_Given records:_

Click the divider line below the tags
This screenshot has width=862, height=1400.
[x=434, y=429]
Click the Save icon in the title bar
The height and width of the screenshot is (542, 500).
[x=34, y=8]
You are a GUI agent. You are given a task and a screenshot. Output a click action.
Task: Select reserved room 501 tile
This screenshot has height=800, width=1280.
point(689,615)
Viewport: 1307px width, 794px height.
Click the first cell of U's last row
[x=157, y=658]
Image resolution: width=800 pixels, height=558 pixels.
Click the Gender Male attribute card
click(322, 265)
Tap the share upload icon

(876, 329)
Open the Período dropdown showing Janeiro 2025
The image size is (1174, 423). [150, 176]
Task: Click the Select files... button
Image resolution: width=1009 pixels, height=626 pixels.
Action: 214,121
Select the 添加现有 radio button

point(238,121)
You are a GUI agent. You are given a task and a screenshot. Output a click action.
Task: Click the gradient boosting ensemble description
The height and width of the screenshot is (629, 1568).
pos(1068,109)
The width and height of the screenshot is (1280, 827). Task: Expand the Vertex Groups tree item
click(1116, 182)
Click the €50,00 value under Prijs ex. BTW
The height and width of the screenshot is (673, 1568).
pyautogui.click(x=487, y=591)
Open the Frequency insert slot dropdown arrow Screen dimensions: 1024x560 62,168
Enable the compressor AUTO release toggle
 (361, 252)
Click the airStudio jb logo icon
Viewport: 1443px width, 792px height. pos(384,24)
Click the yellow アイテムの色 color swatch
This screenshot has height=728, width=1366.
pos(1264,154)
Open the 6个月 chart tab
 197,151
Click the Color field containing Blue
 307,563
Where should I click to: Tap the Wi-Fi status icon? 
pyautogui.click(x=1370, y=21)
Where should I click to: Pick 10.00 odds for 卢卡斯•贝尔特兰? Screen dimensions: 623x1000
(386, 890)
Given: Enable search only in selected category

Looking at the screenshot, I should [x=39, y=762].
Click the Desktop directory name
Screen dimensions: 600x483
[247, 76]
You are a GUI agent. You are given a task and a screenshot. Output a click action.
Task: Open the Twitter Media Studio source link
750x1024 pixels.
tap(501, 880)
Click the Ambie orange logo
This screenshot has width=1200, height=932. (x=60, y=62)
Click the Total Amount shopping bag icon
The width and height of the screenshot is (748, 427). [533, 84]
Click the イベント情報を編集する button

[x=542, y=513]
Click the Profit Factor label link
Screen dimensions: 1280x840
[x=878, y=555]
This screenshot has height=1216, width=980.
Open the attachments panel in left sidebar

_Description of the task:_ Output each record exactly, leaving nothing out.

_Exercise response:_
Click the divider line below the tags
This screenshot has width=862, height=1400.
[x=434, y=429]
Click the Save icon in the title bar
The height and width of the screenshot is (542, 500).
[x=34, y=8]
You are a GUI agent. You are given a task and a screenshot. Output a click action.
Task: Select reserved room 501 tile
This screenshot has height=800, width=1280.
point(689,615)
Viewport: 1307px width, 794px height.
Click the first cell of U's last row
[x=157, y=658]
Image resolution: width=800 pixels, height=558 pixels.
Click the Gender Male attribute card
click(322, 265)
Tap the share upload icon

(876, 329)
Open the Período dropdown showing Janeiro 2025
The image size is (1174, 423). [150, 176]
Task: Click the Select files... button
Image resolution: width=1009 pixels, height=626 pixels.
Action: 214,121
Select the 添加现有 radio button

point(238,121)
You are a GUI agent. You are given a task and a screenshot. Output a click action.
Task: Click the gradient boosting ensemble description
The height and width of the screenshot is (629, 1568).
pos(1068,109)
The width and height of the screenshot is (1280, 827). Task: Expand the Vertex Groups tree item
click(1116, 182)
Click the €50,00 value under Prijs ex. BTW
The height and width of the screenshot is (673, 1568).
pyautogui.click(x=487, y=591)
Open the Frequency insert slot dropdown arrow Screen dimensions: 1024x560 62,168
Enable the compressor AUTO release toggle
 (361, 252)
Click the airStudio jb logo icon
Viewport: 1443px width, 792px height. pos(384,24)
Click the yellow アイテムの色 color swatch
This screenshot has height=728, width=1366.
pos(1264,154)
Open the 6个月 chart tab
 197,151
Click the Color field containing Blue
 307,563
Where should I click to: Tap the Wi-Fi status icon? 
pyautogui.click(x=1370, y=21)
Where should I click to: Pick 10.00 odds for 卢卡斯•贝尔特兰? Screen dimensions: 623x1000
(386, 890)
Given: Enable search only in selected category

Looking at the screenshot, I should [x=39, y=762].
Click the Desktop directory name
Screen dimensions: 600x483
[247, 76]
You are a GUI agent. You are given a task and a screenshot. Output a click action.
Task: Open the Twitter Media Studio source link
750x1024 pixels.
tap(501, 880)
Click the Ambie orange logo
This screenshot has width=1200, height=932. (x=60, y=62)
Click the Total Amount shopping bag icon
The width and height of the screenshot is (748, 427). [533, 84]
Click the イベント情報を編集する button

[x=542, y=513]
Click the Profit Factor label link
Screen dimensions: 1280x840
[x=878, y=555]
This screenshot has height=1216, width=980.
Open the attachments panel in left sidebar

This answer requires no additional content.